Non-dimensional parameters controlling occurrence and characteristic of landslides that provide sediment for debris flow development

Abstract

Landslides are one of the most important processes supplying debris flow materials into channels. We need to predict the timing, location, and volume of landslides for better estimation of the occurrence of debris flows. However, a number of soil parameters (e.g., the angle of internal friction, cohesion, and porosity), which have significant spatial variability, are needed to predict landslide occurrence. Therefore, it is important to make clear the contribution of these parameters to overall slope stability and their relationships to one another. In this study, we normalized the safety factor equation for infinite slope model, and introduced multi soil layer structure into the model. We also tried to clarify factors affecting the pore water pressure on the basis of the equations for the vertical infiltration process (i.e., continuity equation and Darcy’s law). Depth gradient of the pore-water pressure at the given soil layer is controlled by the ratio of the water velocity in saturated zone to the hydraulic conductivity at that layer.
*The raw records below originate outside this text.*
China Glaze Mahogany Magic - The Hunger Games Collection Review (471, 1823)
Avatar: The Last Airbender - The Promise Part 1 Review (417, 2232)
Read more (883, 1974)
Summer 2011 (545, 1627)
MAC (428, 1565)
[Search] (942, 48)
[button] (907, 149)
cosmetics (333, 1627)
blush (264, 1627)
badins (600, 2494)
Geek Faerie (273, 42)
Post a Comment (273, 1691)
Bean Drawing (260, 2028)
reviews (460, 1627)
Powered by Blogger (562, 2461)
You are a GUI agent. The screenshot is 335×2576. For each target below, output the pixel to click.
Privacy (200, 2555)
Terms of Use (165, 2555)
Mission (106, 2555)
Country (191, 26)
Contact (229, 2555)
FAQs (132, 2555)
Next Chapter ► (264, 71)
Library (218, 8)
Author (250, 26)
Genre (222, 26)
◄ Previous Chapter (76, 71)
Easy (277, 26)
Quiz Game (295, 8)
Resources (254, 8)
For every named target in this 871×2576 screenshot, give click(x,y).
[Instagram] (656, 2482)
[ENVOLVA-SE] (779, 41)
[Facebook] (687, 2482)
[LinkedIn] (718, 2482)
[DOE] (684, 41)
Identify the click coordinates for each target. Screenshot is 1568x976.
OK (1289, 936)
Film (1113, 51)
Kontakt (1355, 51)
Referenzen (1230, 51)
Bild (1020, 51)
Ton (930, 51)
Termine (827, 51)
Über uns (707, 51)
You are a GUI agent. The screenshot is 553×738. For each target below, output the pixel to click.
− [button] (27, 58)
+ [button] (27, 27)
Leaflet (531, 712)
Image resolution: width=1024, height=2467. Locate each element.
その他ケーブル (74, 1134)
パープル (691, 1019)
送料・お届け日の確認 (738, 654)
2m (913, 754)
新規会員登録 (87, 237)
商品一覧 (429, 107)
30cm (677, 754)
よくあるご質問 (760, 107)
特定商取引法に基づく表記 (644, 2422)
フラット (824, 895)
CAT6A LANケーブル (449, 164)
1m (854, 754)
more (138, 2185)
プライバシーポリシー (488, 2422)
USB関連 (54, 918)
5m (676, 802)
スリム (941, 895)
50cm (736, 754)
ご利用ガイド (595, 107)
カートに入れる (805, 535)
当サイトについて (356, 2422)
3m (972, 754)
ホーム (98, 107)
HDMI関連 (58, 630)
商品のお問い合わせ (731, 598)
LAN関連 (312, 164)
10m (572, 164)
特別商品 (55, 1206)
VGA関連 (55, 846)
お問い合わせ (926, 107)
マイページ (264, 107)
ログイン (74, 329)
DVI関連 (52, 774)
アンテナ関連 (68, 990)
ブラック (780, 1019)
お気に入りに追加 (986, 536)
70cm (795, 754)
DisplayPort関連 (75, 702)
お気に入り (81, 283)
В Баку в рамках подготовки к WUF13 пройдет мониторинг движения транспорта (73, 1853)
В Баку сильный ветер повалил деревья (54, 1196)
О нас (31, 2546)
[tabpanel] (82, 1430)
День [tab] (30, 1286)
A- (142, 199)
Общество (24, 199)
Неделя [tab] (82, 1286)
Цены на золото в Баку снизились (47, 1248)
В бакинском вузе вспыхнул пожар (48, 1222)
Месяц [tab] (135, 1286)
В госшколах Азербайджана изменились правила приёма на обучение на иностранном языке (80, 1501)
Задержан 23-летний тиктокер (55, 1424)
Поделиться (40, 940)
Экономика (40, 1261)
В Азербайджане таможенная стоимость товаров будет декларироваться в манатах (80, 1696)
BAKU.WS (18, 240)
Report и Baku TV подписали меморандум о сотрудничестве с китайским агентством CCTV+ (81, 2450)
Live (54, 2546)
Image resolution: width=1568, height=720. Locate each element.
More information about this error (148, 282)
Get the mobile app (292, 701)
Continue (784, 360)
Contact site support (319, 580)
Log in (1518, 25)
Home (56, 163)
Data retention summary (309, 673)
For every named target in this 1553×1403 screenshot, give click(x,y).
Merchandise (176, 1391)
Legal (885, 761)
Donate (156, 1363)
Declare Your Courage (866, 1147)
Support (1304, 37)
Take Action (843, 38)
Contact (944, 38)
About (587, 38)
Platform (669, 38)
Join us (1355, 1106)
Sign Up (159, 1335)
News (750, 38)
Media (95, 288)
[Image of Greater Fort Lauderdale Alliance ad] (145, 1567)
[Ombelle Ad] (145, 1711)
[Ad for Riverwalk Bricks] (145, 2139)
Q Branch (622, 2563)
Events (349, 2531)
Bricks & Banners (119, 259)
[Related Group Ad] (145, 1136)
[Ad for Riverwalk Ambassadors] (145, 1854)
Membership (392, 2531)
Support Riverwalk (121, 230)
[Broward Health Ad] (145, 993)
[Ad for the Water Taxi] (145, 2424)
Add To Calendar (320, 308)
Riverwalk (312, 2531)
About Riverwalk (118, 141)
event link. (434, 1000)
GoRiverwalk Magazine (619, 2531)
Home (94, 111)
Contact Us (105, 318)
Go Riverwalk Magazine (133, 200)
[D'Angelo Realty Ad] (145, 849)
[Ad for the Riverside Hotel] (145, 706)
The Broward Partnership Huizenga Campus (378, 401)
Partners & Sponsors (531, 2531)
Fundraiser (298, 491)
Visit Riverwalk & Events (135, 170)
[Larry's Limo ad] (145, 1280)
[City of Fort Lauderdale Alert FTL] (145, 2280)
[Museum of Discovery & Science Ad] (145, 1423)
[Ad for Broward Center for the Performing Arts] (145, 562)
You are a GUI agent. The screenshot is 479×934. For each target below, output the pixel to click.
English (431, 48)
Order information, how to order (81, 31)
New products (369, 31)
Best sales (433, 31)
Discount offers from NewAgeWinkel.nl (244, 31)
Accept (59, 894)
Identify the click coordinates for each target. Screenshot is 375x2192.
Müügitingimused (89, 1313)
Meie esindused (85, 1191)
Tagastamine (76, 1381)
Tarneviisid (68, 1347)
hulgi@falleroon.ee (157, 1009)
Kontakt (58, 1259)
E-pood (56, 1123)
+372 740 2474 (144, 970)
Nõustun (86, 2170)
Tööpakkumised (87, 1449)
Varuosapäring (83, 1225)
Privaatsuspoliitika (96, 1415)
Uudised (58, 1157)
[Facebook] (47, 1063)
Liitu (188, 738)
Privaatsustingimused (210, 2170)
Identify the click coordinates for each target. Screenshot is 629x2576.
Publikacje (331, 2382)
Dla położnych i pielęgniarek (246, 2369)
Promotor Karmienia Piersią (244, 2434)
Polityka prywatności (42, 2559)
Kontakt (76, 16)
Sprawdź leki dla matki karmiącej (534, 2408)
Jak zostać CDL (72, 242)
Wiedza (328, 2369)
New, non-dimensional representations for the effects of groundwater table and cohesion of soil were obtained by the normalization of the safety factor equation. They are evaluated relative to each other by comparison to the stability of dry non-cohesive soil. The effect of the groundwater table and the cohesion of soil on the slope stability are both affected by depth of the sliding surface. We also found that the effect of cohesion should be evaluated from the comparison with the maximum effect of groundwater table to the stability. This can explain the immunity of post- landslide slopes to immediately subsequent landslides, as well as the cyclical nature of landslide processes.